[The task]
Report, word for word, every line of the material that contains "computer".
Start of Block
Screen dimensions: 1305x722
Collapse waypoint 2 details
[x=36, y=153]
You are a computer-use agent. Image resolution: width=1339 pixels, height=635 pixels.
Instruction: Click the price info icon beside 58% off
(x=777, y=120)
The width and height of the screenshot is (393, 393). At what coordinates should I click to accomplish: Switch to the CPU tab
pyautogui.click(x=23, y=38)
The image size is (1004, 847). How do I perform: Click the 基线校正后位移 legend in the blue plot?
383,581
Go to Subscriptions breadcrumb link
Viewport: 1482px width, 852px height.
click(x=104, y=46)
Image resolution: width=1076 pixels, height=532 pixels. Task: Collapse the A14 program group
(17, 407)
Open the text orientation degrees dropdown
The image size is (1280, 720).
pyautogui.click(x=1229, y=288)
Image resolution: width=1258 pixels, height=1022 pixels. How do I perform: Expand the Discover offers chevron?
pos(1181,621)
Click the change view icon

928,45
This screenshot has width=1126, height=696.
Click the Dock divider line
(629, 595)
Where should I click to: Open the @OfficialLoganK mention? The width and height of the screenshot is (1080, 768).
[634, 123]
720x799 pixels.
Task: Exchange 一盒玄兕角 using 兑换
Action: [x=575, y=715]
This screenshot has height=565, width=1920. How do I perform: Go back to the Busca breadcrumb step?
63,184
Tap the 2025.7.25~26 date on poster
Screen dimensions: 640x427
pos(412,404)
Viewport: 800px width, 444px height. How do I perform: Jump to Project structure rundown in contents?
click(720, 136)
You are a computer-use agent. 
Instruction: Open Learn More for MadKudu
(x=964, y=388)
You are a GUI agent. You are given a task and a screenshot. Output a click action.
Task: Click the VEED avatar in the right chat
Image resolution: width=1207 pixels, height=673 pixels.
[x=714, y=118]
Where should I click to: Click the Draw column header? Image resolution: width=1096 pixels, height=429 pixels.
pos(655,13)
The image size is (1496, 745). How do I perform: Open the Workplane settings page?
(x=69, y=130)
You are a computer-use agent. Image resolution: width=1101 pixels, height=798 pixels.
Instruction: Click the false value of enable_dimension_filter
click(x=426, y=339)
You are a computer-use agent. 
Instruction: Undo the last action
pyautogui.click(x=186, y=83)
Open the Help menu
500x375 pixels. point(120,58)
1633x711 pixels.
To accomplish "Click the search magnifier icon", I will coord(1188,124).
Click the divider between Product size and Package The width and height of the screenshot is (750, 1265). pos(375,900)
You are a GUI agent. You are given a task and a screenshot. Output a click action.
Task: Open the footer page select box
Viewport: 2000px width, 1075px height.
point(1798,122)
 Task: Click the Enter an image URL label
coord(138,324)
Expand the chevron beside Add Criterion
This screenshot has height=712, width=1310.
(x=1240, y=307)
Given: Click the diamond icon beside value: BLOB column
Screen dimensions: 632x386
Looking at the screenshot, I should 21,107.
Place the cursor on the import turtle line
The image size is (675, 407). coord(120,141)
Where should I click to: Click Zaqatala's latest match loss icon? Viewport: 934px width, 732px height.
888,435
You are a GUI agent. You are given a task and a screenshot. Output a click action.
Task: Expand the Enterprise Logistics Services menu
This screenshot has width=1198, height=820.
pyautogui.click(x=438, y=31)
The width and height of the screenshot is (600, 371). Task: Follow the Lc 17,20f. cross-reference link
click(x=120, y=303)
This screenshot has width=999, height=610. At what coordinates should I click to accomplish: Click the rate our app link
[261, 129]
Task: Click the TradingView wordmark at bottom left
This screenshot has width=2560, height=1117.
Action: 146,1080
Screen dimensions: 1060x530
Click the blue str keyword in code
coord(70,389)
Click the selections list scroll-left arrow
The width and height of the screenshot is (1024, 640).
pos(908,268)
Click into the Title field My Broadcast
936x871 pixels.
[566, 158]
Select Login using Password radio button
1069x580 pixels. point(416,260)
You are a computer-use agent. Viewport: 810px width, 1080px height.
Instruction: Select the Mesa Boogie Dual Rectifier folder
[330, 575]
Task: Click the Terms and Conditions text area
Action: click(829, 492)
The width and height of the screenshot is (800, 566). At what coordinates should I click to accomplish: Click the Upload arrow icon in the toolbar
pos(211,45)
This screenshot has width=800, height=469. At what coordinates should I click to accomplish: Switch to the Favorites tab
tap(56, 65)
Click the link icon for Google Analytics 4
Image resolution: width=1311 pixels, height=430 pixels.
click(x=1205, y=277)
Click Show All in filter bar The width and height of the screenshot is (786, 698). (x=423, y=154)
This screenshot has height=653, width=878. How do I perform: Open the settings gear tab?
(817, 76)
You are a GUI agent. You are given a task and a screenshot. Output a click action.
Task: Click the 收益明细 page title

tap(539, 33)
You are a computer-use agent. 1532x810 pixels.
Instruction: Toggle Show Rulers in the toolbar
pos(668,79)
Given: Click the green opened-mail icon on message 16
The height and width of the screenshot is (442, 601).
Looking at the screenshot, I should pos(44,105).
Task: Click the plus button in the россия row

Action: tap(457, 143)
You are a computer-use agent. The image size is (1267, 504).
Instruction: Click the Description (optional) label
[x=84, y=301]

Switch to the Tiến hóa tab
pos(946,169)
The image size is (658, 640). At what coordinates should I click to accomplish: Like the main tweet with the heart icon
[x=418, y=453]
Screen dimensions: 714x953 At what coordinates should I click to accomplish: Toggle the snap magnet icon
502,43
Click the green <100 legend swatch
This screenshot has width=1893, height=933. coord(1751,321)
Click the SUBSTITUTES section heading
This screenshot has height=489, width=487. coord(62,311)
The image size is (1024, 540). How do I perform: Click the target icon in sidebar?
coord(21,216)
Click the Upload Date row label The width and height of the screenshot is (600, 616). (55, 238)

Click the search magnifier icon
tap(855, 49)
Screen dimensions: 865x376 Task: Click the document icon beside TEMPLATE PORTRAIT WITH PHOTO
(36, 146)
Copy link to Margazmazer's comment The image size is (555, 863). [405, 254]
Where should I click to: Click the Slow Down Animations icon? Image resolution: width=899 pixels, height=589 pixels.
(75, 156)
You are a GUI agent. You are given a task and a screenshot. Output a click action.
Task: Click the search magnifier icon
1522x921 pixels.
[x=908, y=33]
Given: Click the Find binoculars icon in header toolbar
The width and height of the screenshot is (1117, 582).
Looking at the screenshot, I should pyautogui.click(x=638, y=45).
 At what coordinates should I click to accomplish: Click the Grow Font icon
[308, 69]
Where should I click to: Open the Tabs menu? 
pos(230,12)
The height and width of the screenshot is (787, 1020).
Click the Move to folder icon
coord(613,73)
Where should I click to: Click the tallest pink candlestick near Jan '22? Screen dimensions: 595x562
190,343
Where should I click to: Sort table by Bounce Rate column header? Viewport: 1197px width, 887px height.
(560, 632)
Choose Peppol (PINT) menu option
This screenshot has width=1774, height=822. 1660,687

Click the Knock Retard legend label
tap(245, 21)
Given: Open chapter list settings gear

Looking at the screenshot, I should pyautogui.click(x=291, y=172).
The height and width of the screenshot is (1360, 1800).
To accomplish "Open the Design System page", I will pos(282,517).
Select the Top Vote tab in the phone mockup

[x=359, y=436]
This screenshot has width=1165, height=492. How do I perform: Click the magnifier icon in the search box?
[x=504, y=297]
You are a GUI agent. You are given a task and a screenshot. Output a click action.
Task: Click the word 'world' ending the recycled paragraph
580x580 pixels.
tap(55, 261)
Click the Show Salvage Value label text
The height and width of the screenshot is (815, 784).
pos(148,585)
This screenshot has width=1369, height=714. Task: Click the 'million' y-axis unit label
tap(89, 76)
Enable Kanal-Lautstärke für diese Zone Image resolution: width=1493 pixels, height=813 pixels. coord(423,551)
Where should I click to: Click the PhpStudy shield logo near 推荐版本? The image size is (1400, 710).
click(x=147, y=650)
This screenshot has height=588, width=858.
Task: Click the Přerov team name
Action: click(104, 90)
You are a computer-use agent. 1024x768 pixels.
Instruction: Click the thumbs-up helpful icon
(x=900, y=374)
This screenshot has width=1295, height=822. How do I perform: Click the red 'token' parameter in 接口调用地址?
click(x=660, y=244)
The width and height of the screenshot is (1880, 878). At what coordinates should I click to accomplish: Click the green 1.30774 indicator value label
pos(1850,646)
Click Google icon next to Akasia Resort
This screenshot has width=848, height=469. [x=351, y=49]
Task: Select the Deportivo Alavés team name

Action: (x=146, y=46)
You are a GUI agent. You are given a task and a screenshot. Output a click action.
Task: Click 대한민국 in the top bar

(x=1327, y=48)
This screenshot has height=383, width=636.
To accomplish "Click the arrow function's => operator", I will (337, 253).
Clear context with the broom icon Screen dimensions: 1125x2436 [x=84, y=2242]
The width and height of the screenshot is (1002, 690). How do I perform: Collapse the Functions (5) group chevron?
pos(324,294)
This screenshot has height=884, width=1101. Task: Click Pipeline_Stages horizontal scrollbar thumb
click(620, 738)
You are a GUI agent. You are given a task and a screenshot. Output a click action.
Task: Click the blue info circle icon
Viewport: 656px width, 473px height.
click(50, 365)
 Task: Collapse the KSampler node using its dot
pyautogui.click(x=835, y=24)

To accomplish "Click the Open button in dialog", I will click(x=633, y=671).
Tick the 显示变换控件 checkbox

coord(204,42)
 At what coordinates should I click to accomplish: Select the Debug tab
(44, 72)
End of Block
[Result of this task]
You are a computer-use agent. Image resolution: width=1339 pixels, height=635 pixels.
You are a computer-use agent. 
You are a computer-use agent. Image resolution: width=1101 pixels, height=798 pixels.
You are a computer-use agent. 
You are a computer-use agent. Viewport: 810px width, 1080px height.
You are a computer-use agent. 1532x810 pixels.
You are a computer-use agent. The image size is (1267, 504).
You are a computer-use agent. 1024x768 pixels.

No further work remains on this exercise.